---------- Task data ----------

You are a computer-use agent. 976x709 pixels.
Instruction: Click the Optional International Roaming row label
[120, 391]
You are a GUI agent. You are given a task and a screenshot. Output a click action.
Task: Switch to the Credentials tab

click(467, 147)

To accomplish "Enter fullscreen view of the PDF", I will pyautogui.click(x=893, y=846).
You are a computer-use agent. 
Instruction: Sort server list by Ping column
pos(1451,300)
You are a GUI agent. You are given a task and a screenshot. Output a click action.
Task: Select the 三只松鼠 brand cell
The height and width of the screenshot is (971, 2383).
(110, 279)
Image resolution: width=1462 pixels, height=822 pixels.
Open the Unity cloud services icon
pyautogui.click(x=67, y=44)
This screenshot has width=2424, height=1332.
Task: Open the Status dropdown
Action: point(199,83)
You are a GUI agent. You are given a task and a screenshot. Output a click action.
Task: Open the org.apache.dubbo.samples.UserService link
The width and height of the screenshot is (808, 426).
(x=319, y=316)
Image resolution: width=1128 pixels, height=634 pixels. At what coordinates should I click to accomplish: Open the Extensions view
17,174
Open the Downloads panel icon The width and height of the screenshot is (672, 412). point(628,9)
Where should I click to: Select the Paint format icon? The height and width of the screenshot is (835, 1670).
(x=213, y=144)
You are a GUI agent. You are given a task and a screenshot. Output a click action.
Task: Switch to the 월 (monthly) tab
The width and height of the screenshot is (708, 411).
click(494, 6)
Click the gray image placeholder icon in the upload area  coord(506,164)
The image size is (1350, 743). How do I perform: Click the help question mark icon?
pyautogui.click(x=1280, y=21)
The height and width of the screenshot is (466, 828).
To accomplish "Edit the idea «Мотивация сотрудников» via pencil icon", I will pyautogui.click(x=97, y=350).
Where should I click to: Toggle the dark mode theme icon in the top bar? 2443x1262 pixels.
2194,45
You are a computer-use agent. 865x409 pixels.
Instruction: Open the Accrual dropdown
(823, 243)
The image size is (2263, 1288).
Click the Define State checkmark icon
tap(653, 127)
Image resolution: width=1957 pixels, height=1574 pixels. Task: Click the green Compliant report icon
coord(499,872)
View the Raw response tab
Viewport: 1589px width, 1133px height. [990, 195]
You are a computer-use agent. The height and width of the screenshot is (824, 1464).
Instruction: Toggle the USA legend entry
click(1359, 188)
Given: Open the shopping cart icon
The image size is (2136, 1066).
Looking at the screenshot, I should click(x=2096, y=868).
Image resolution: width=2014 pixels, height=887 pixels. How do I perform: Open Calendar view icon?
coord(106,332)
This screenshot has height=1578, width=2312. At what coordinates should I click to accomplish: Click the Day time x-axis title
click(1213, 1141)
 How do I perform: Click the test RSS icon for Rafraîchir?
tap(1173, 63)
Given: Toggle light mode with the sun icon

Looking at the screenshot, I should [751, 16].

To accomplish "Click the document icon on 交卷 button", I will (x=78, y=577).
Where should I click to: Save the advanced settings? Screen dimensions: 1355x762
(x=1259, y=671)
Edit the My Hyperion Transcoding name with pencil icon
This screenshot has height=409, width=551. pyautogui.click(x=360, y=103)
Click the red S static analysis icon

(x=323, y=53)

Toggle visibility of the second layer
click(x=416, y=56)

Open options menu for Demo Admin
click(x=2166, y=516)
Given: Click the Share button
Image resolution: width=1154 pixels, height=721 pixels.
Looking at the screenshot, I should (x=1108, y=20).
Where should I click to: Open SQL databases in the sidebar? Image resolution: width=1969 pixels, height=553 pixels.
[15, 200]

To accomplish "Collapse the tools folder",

----------

## Task requirements
The response should consist of all the entries, set down exactly.

## Task result
You are a computer-use agent. 976x709 pixels.
Instruction: Click the Optional International Roaming row label
[120, 391]
You are a GUI agent. You are given a task and a screenshot. Output a click action.
Task: Switch to the Credentials tab

click(467, 147)

To accomplish "Enter fullscreen view of the PDF", I will pyautogui.click(x=893, y=846).
You are a computer-use agent. 
Instruction: Sort server list by Ping column
pos(1451,300)
You are a GUI agent. You are given a task and a screenshot. Output a click action.
Task: Select the 三只松鼠 brand cell
The height and width of the screenshot is (971, 2383).
(110, 279)
Image resolution: width=1462 pixels, height=822 pixels.
Open the Unity cloud services icon
pyautogui.click(x=67, y=44)
This screenshot has width=2424, height=1332.
Task: Open the Status dropdown
Action: point(199,83)
You are a GUI agent. You are given a task and a screenshot. Output a click action.
Task: Open the org.apache.dubbo.samples.UserService link
The width and height of the screenshot is (808, 426).
(x=319, y=316)
Image resolution: width=1128 pixels, height=634 pixels. At what coordinates should I click to accomplish: Open the Extensions view
17,174
Open the Downloads panel icon The width and height of the screenshot is (672, 412). point(628,9)
Where should I click to: Select the Paint format icon? The height and width of the screenshot is (835, 1670).
(x=213, y=144)
You are a GUI agent. You are given a task and a screenshot. Output a click action.
Task: Switch to the 월 (monthly) tab
The width and height of the screenshot is (708, 411).
click(494, 6)
Click the gray image placeholder icon in the upload area  coord(506,164)
The image size is (1350, 743). How do I perform: Click the help question mark icon?
pyautogui.click(x=1280, y=21)
The height and width of the screenshot is (466, 828).
To accomplish "Edit the idea «Мотивация сотрудников» via pencil icon", I will pyautogui.click(x=97, y=350).
Where should I click to: Toggle the dark mode theme icon in the top bar? 2443x1262 pixels.
2194,45
You are a computer-use agent. 865x409 pixels.
Instruction: Open the Accrual dropdown
(823, 243)
The image size is (2263, 1288).
Click the Define State checkmark icon
tap(653, 127)
Image resolution: width=1957 pixels, height=1574 pixels. Task: Click the green Compliant report icon
coord(499,872)
View the Raw response tab
Viewport: 1589px width, 1133px height. [990, 195]
You are a computer-use agent. The height and width of the screenshot is (824, 1464).
Instruction: Toggle the USA legend entry
click(1359, 188)
Given: Open the shopping cart icon
The image size is (2136, 1066).
Looking at the screenshot, I should click(x=2096, y=868).
Image resolution: width=2014 pixels, height=887 pixels. How do I perform: Open Calendar view icon?
coord(106,332)
This screenshot has height=1578, width=2312. At what coordinates should I click to accomplish: Click the Day time x-axis title
click(1213, 1141)
 How do I perform: Click the test RSS icon for Rafraîchir?
tap(1173, 63)
Given: Toggle light mode with the sun icon

Looking at the screenshot, I should [751, 16].

To accomplish "Click the document icon on 交卷 button", I will (x=78, y=577).
Where should I click to: Save the advanced settings? Screen dimensions: 1355x762
(x=1259, y=671)
Edit the My Hyperion Transcoding name with pencil icon
This screenshot has height=409, width=551. pyautogui.click(x=360, y=103)
Click the red S static analysis icon

(x=323, y=53)

Toggle visibility of the second layer
click(x=416, y=56)

Open options menu for Demo Admin
click(x=2166, y=516)
Given: Click the Share button
Image resolution: width=1154 pixels, height=721 pixels.
Looking at the screenshot, I should (x=1108, y=20).
Where should I click to: Open SQL databases in the sidebar? Image resolution: width=1969 pixels, height=553 pixels.
[15, 200]

To accomplish "Collapse the tools folder",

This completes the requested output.